Grève aux aéroports de Montréal: le médiateur a rencontré Swissport

La grève de la centaine de travailleurs affectés à l’avitaillement des avions par le sous-traitant Swissport, aux aéroports Montréal-Trudeau et Mirabel, a été déclenchée le 31 décembre.
Photo: Graham Hughes La Presse canadienne La grève de la centaine de travailleurs affectés à l’avitaillement des avions par le sous-traitant Swissport, aux aéroports Montréal-Trudeau et Mirabel, a été déclenchée le 31 décembre.

Après avoir rencontré le syndicat des machinistes jeudi, le médiateur fédéral affecté au dossier de Swissport a rencontré l’employeur vendredi après-midi.

À l’issue de la rencontre avec le médiateur, l’employeur s’est dit « satisfait » de celle-ci, mais n’a pas voulu en dire davantage.

Swissport affirme attendre maintenant de nouvelles propositions de la part du syndicat pour tenter de rapprocher les parties.
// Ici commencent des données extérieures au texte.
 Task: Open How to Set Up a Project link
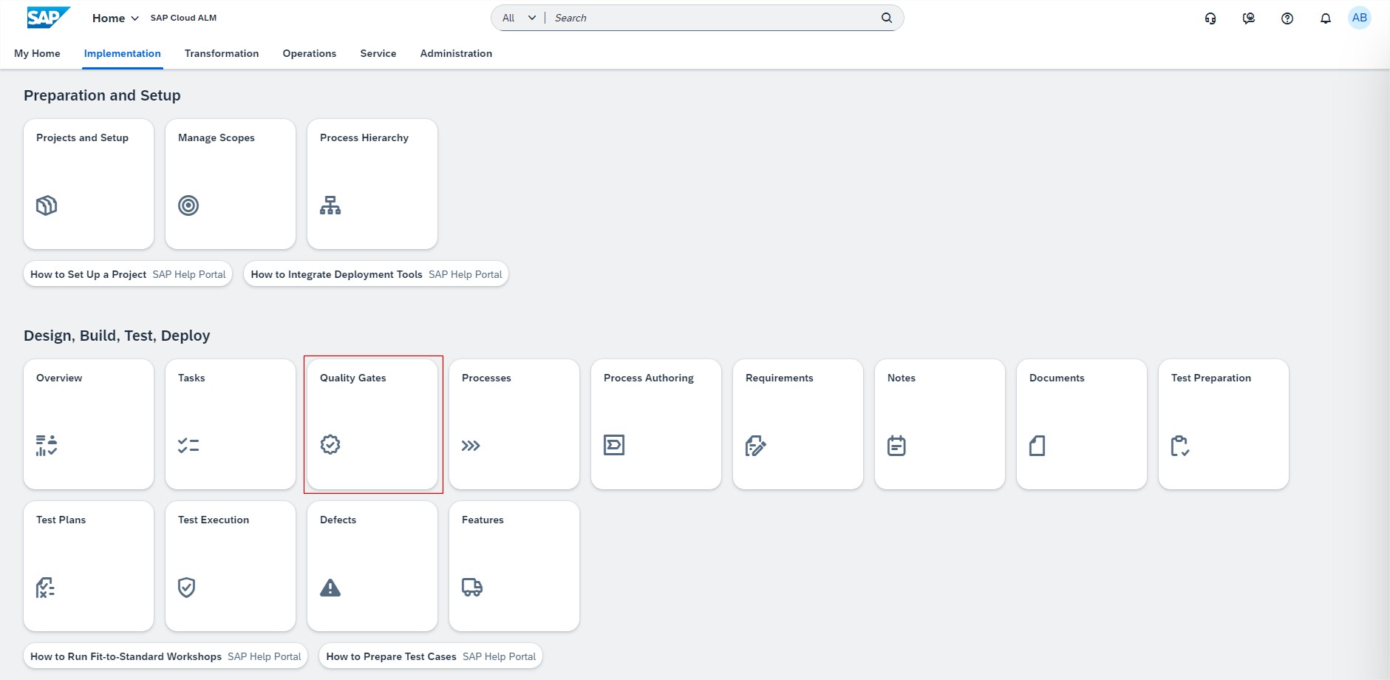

Pendant ce temps, la grève de la centaine de travailleurs affectés à l’avitaillement des avions par le sous-traitant Swissport, aux aéroports Montréal-Trudeau et Mirabel, s’est poursuivie pour une autre journée.
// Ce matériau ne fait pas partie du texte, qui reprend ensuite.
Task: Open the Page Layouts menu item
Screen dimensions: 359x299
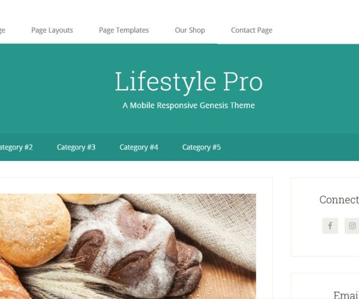Action: 52,30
La grève des syndiqués, membres de l’Association internationale des machinistes et des travailleurs de l’aérospatiale (AIMTA), avait été déclenchée le 31 décembre.

L’employeur, Swissport Fueling Services, assure que ses services sont maintenus sans retard et sans problème, malgré la grève. Comme le transport aérien est de compétence fédérale, il est soumis au Code canadien du travail, qui ne prévoit pas de dispositions anti-briseurs de grève, contrairement au Code du travail du Québec.

Les syndiqués concernés sont ravitailleurs d’avions, mais aussi mécaniciens, répartiteurs et travailleurs d’entretien d’installations de stockage de carburant.

Revendications

Plusieurs points sont en litige, notamment la rémunération, la sécurité au travail, le taux de roulement du personnel.

L’AIMTA affirme que les donneurs d’ouvrage changent parfois de sous-traitant, en lançant un appel d’offres pour trouver le plus bas soumissionnaire. Et lorsque le sous-traitant perd son contrat, les travailleurs perdent aussi leur emploi. Ils peuvent ensuite être réembauchés par un autre sous-traitant, où ils feront les mêmes tâches qu’avant, mais à des conditions de salaire et de travail moindres.

Joint pas courriel, le ministère fédéral du Travail n’a pas voulu même confirmer qu’une rencontre avait lieu entre un médiateur et l’employeur, justifiant son refus par « la délicatesse » du sujet.

Au Québec, l’AIMTA est affiliée à la FTQ, la Fédération des travailleurs et travailleuses du Québec.